Node Classification

This section describes the Node Classification Model in the Neo4j Graph Data Science library.

1. Introduction

Node Classification is a common machine learning task applied to graphs: training a model to learn in which class a node belongs. Neo4j GDS trains supervised machine learning models based on node properties (features) in your graph to predict what class an unseen or future node would belong to.

Concretely, Node Classification models are used to predict a non-existing node property based on other node properties. The non-existing node property represents the class, and is referred to as the target property. The specified node properties are used as input features. The Node Classification model does not rely on relationship information. However, a node embedding algorithm could embed the neighborhoods of nodes as a node property, to transfer this information into the Node Classification model (see Node embeddings).

Models are trained on parts of the input graph and evaluated using specified metrics. Splitting of the graph into a train and a test graph is performed internally by the algorithm, and the test graph is used to evaluate model performance.

The training process follows this outline:

  1. The input graph is split into two parts: the train graph and the test graph.

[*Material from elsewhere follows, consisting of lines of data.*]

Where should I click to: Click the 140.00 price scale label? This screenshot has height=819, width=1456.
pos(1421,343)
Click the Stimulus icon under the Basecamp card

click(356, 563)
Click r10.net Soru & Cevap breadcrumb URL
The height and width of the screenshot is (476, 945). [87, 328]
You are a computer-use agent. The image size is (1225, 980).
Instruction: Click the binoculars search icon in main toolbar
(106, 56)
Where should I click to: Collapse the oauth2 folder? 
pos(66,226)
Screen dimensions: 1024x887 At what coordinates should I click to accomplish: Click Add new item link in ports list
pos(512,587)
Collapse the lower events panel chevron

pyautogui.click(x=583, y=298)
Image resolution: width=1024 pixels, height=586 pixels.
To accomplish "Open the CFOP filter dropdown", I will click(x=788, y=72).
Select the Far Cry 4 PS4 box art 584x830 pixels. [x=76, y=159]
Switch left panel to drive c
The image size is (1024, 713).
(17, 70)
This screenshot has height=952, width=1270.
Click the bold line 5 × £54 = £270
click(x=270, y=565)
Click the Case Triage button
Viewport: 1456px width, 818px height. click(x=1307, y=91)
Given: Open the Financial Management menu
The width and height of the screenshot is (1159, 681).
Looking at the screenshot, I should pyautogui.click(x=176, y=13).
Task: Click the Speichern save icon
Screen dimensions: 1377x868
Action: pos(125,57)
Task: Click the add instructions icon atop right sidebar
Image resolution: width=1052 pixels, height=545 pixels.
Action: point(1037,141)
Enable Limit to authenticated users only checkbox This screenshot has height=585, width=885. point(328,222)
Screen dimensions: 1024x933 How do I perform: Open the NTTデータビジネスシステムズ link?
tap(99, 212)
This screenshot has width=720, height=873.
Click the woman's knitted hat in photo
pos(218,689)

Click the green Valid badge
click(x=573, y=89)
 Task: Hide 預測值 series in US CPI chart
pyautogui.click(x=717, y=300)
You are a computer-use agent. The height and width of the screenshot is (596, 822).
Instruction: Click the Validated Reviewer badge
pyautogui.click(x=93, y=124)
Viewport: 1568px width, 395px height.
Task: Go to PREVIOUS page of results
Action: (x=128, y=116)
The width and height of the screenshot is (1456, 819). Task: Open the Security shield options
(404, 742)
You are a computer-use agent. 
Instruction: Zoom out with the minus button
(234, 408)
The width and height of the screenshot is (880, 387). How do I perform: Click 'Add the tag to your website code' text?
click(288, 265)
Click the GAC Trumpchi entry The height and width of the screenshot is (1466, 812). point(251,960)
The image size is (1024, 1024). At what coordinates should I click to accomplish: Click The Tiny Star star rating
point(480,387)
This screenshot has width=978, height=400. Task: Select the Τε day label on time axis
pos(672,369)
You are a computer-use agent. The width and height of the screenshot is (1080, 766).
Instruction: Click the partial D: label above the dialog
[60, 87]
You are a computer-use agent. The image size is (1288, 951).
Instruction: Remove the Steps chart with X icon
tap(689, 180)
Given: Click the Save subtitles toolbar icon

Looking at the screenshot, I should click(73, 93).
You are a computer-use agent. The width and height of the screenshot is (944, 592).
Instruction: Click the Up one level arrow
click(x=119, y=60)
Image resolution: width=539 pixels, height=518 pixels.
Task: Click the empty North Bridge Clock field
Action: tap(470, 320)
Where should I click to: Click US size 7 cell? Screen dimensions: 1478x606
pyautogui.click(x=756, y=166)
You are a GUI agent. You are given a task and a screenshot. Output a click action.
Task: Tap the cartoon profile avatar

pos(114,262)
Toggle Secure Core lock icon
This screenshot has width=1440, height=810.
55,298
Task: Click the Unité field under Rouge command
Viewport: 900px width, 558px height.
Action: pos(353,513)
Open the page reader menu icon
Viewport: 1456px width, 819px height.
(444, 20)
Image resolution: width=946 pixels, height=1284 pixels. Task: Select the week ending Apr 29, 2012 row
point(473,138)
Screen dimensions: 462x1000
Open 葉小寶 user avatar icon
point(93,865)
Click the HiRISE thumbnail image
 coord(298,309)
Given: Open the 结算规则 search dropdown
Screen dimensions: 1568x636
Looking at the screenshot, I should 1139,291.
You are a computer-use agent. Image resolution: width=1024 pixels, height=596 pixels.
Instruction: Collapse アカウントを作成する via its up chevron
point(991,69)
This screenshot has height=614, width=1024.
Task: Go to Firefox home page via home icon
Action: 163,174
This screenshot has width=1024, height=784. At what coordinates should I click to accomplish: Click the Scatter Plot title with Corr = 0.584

  2. The train graph is further divided into a number of validation folds, each consisting of a train part and a validation part.

  3. Each model candidate is trained on each train part and evaluated on the respective validation part.

  4. The training process uses a logistic regression algorithm, and the evaluation uses the specified metrics. The first metric is the primary metric.

  5. The model with the highest average score according to the primary metric will win the training.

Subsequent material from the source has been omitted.